Second, western-generated attempts at cultural accommodation often appear based, in part, on an unbiblical fear of man. There is perhaps a tangible pragmatic concern that if the insider does not conduct his Trinitarian worship quietly, he might be violently banished from the community and lose his platform for networking with scores of evangelistic contacts. Such concerns underestimate the serious error of publicly denying the deity of Jesus by association. Rather, they propagate the false notion that witness among Muslims apart from the mosque is either less direct or less efficient. But is time more wasted by publicly witnessing to neighbors and in the marketplace or by secretly bowing to Jesus so as not to be ousted by mosque participants?
Frost and Hirsch have (perhaps unwittingly) upheld Muslim culture and community, inciting local converts to similar sinful fears as the believing-but-not-confessing Jews in John 12:42–43 who would not leave the synagogue community for fear of persecution and banishment by society’s ruling class. Contextualization models only follow a conservative trajectory insofar as they seek to penetrate a culture with the transcendent truth of Scripture in a way which leaves neither room for cultural misinterpretation nor the adoption of false doctrine (syncretism). The continued rejection of man-centered approaches to gospel proclamation is no easy task, but it is the task of the conservative evangelical missionary.
A Better Question
Questions about how the missionary should engage a local context with Scripture seem to float unanswered in a sea of man-centered questions arising from Intercultural Studies Departments across the Western academic world. It is no wonder that after four decades of contextualization research the role of the missionary remains in a perplexing state concerning the attitude toward the use of the Bible in delivering truth to all peoples. Conservative evangelicals are correct that for the most part the wrong questions are being asked.

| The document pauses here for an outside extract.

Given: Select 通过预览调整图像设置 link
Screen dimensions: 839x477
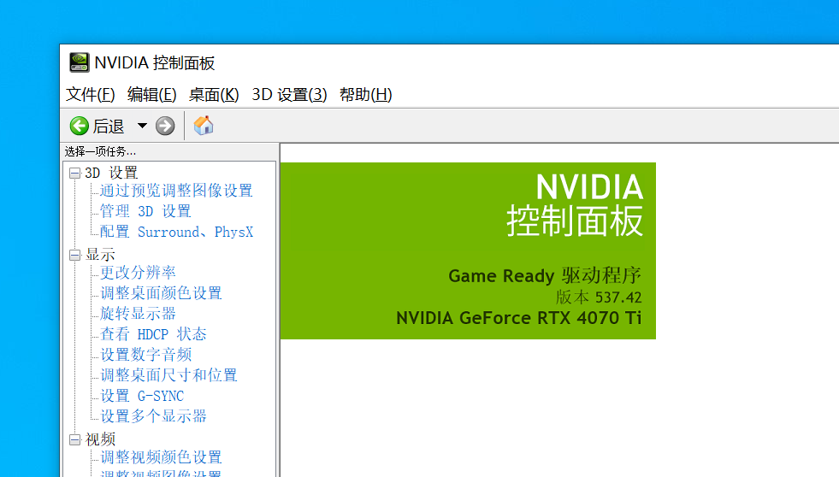Looking at the screenshot, I should tap(176, 191).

The Global Church suffers when the Bible is not upheld as its ultimate authority.
The Global Church suffers when the Bible is not upheld as its ultimate authority. How will cultures submit to the authority of the Bible if those who imparted the faith to them do not? Recognizing that contextualization theory influences practice is a first step in the search for better questions and better results, but it is only a half step. Progress in a more biblical direction for the now ubiquitous field of contextualization will require serious conviction by conservative theologians who interact with the theories that shape the next generation of missionary practice. Those who shake their head in disapproval should consider their role in righting the wrong before another wave of poor contextualization theories pass into Global Church strategy. Who will rise up and demand rigid orthodoxy from Christian institutions? Who will plead with the experts to demonstrate more biblically legitimate concern for salvation? And who will labor to overturn bad theory with new and compelling research on how the absolutely sufficient, transcultural Word of God is still accomplishing Christ’s kingdom purposes today? The hope for the future of missiology and the Global Church lies with faithful, conservative evangelicals. May the Lord raise up such men.
[1] In Michael Frost and Alan Hirsch, Shaping of Things to Come—Innovation and Mission for the 21st Century Church (Peabody, MA: Hendrickson, 2004), 83, with discussion on pp. 82–94.
[2] John Travis, “Must All Muslims Leave ‘Islam’ to Follow Jesus?,” Evangelical Missions Quarterly, 34 no 4 (Oct, 1998): 411–15.
[3] Phil Parshall, “Going Too Far?” in Evangelical Missions Quarterly, 34:3 (Oct, 1998).
[4] In Tim Matheny, Reaching the Arabs—A Felt Need Approach (Pasadena: William Carey Library, 1981), 153.